Mesmo que a próxima geração de trajes MOPP só tenha alguns pedaços feitos de material inteligente, isso já diminuiria o desconforto físico causado pelo uso prolongado. Luvas mais maleáveis, por exemplo, poderiam ajudar os soldados a executar tarefas delicadas.

Embora o Departamento de Defesa esteja financiando a criação da próxima geração de tecidos, a segunda pele e tecnologias afins podem ter um grande impacto no setor civil. Existe um longo e rico histórico de tecnologias criadas no setor militar que acabaram chegando ao setor civil. Motores de aviões, a fotografia digital e a internet, para citar algumas, tiveram origem em projetos militares.

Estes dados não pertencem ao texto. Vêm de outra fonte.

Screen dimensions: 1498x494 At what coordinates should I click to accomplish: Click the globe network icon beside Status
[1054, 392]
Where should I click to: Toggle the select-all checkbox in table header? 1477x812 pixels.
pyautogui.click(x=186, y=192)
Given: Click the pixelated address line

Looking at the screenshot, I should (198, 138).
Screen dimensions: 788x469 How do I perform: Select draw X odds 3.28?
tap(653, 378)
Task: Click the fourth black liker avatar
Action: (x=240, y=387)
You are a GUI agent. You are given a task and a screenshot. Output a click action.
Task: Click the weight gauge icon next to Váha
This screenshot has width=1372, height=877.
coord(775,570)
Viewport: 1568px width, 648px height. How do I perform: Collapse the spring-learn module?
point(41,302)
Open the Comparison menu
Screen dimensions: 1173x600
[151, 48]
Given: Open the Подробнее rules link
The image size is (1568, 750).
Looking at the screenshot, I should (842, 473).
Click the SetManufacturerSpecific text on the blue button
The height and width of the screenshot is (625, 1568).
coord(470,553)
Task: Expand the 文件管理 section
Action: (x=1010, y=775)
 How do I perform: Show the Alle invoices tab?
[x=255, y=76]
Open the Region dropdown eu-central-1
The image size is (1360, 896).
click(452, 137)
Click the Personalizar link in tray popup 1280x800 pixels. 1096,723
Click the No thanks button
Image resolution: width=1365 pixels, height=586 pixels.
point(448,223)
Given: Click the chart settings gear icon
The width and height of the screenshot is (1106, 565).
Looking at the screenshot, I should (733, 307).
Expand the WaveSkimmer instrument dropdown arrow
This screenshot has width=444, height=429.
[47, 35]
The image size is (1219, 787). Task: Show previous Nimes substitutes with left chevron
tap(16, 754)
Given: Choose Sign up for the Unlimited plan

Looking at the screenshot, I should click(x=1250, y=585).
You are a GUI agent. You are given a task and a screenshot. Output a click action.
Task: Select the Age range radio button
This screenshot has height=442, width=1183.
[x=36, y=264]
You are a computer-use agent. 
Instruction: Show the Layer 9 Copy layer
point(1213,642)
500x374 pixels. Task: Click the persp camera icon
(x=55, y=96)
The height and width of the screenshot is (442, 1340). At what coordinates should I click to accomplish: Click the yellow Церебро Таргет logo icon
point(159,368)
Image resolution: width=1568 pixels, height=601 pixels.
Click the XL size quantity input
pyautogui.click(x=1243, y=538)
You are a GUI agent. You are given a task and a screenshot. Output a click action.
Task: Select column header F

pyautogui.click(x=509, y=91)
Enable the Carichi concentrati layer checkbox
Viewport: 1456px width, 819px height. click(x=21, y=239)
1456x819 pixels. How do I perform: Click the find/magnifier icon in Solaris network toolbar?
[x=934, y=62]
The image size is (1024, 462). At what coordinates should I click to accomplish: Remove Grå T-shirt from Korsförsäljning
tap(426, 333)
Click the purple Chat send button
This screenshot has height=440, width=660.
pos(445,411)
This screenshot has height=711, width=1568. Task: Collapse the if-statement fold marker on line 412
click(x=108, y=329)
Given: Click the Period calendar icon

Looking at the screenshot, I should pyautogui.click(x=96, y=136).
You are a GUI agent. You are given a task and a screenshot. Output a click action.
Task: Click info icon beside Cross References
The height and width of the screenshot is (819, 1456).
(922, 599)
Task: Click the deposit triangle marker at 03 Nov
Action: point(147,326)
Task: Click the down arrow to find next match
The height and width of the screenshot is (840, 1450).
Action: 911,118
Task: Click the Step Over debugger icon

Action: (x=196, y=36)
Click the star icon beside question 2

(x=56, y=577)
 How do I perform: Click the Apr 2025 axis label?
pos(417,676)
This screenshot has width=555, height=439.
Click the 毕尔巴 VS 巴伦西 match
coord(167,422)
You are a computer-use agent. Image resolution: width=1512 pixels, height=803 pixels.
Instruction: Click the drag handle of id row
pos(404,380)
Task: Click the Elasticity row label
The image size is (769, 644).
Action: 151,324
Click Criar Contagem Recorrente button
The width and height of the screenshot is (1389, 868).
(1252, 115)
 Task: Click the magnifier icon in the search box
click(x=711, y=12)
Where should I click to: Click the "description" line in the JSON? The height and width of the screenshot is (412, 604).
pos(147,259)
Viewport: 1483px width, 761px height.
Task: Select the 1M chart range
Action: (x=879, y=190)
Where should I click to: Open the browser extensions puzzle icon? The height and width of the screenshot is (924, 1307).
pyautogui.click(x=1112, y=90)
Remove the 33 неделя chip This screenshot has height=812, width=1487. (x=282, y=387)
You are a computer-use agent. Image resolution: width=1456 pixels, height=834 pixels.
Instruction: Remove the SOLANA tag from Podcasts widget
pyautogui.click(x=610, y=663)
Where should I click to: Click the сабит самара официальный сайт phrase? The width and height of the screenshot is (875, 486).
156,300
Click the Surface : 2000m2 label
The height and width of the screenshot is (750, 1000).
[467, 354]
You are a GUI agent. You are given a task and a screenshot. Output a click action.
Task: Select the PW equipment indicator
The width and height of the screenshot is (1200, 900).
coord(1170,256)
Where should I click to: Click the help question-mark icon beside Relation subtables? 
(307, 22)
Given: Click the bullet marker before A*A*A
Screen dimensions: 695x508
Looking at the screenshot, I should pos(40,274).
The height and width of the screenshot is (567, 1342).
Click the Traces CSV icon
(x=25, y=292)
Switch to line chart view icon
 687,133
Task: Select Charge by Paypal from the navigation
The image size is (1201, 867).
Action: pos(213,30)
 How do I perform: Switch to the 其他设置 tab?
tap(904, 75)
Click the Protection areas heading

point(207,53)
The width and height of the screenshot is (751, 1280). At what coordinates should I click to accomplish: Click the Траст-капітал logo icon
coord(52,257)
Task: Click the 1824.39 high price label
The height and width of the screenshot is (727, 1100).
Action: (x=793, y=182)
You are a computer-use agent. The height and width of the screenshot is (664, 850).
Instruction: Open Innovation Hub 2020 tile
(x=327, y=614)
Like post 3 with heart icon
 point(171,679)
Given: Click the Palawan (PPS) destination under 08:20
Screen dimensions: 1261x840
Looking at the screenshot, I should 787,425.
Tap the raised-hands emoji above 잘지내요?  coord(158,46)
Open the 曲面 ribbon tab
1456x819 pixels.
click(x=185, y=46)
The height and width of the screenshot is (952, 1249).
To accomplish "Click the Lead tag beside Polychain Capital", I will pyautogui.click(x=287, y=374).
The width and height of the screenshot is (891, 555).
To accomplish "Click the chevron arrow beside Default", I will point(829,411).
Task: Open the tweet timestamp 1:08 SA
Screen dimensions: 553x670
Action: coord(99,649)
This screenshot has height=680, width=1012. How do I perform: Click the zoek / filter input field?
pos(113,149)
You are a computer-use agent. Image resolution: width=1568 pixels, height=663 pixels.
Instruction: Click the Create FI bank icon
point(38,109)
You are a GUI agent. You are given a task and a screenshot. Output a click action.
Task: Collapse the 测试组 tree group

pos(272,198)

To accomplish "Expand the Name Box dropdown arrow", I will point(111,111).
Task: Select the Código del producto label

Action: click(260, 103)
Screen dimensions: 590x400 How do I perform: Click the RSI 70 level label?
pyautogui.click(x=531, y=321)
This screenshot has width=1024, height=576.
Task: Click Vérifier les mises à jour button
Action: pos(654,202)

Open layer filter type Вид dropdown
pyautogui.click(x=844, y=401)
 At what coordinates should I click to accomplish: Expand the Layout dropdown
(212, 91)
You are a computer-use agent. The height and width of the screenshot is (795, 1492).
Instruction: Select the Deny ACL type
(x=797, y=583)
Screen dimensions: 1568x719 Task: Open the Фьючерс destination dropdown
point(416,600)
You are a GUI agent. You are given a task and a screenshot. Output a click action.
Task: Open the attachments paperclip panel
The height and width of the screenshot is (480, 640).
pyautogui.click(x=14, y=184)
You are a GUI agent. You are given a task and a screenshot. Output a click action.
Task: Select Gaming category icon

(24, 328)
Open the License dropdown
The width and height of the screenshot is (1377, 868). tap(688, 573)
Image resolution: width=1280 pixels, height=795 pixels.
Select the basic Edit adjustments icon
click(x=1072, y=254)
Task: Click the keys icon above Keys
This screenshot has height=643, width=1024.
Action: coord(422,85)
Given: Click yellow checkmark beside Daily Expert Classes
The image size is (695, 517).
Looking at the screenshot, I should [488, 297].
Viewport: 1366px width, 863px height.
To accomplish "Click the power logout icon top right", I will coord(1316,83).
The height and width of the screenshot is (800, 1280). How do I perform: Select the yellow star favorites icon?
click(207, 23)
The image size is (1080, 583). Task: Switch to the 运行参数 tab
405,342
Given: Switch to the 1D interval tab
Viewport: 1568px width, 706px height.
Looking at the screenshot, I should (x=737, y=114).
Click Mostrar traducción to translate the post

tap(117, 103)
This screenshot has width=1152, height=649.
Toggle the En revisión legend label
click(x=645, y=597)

"Um exemplo perfeito é o equipamento de proteção utilizado pelos médicos durante a crise do Ebola", disse Fornasiero. "Esse tipo de material ajudaria, e muito, os socorristas". Ele acrescentou que outros usos incluem a proteção de operários que manipulam produtos químicos de alta toxicidade e participantes de mutirões de limpeza.

Para todos os efeitos, o material que simula uma segunda pele não irá mudar a forma como guerreamos. Representa um passo rumo a equipamentos de combate que não apenas deixam os soldados mais seguros e produtivos, mas também diminuem as dificuldades que eles enfrentam no dia a dia, melhorando, consequentemente, sua performance e qualidade de vida.

Tankersley disse que todos os membros das forças armadas tem consciência dos desafios da carreira militar. Em suas palavras: "Imagine trabalhar dentro de uma roupa que limita sua visibilidade e mobilidade e que deixa sua temperatura por volta dos 48ºC. Além disso, qualquer tarefa que você fazia antes, você agora faz ao mesmo tempo em que manipula os produtos químicos mais mortíferos da Terra. Se você errar, você morre".

Até que os uniformes inteligentes entrem em ação, os militares de todo o mundo terão que fazer o que sempre fizeram: marchar em frente.